[Excerpts from a dataset]
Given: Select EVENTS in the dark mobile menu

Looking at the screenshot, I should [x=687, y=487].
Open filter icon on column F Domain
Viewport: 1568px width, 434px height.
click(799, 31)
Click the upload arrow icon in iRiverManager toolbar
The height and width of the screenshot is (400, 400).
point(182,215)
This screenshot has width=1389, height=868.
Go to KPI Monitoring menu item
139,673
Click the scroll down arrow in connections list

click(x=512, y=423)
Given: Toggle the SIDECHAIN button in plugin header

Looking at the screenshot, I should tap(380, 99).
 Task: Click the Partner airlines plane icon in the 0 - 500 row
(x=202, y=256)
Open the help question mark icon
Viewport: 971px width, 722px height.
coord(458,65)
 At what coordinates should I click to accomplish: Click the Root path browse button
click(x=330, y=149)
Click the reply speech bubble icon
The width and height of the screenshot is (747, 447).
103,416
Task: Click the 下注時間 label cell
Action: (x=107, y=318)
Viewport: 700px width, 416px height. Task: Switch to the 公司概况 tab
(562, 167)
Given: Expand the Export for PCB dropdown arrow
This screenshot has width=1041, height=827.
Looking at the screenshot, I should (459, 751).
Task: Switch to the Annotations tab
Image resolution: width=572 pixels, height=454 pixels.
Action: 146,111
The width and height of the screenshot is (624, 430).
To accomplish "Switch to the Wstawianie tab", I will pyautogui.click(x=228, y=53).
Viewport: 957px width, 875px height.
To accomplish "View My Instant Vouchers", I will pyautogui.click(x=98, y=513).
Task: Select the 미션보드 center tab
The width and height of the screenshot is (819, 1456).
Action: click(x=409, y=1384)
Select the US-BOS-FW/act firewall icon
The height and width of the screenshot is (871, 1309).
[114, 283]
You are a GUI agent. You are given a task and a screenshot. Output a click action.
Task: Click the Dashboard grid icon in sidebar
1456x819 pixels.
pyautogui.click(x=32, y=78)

• [EXERCISE GOAL]
All lines of the records above that carry the word "will" should be listed.

• [TASK ANSWER]
To accomplish "Switch to the Wstawianie tab", I will pyautogui.click(x=228, y=53).
To accomplish "View My Instant Vouchers", I will pyautogui.click(x=98, y=513).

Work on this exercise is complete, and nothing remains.